Pepsi Beverages Company has recently joined a long list of employers who are being sued for paying what some employee’s refer to as “Chinese Overtime.” Yes, it’s not the best name for it. The proper name is Fluctuating Work Week overtime. Some refer to it as “half time” overtime. Whatever you call it, employee’s don’t like it and there are lawsuits all over the country challenging its use.
Usually, employers pay an hourly wage to their non-exempt workers and then pay one and one half that wage when they work overtime. For example, if someone makes $20 per hour, they get $30 per hour for overtime.
Well, in an ongoing effort by employers to save every nickel they can, they are now paying overtime pursuant to a rare and, many say unfair method.
They pay a salary to their employees, then, when they work say 50 hours, they divide that salary by 50 (not 40) to determine the hourly rate.
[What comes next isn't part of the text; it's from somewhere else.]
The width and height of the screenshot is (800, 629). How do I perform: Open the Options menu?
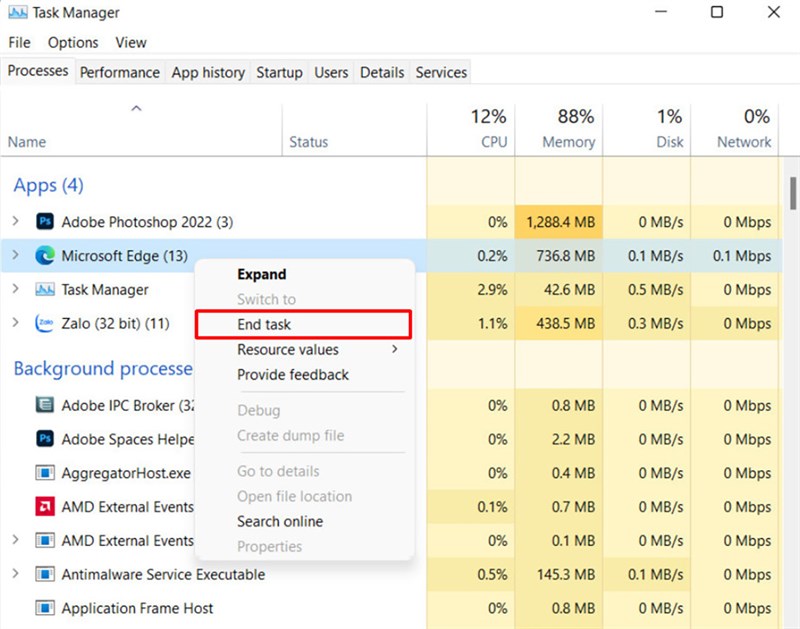tap(73, 42)
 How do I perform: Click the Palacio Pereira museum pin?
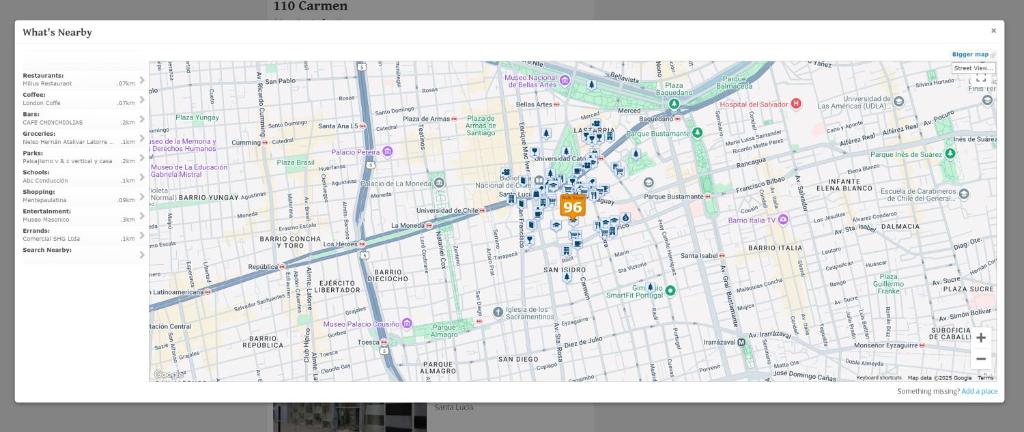(x=387, y=152)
They then pay ½ that rate for the overtime. For someone earning $800 per week, this means getting $80 for ten hours of overtime instead of $300.
Unfortunately, the U.S. Department of Labor allows this payment scheme but only in certain circumstances. Employees and their lawyers around the country are attacking this rule whenever they find a way.
The latest employer to use this method is Pepsi. Stephen Boyd, a BCR, or Bulk Customer Representative, has filed a lawsuit in the federal court in Massachusetts claiming that Pepsi is not following all the rules and therefore should not be allowed to pay ½ overtime. His lawsuit claims unpaid overtime wages for himself and other BCRs.
While the claims arise out of a collective bargaining agreement of a local union, it could be that Pepsi pays all of its BCRs this way. If so, BCRs from around the country might be able to join.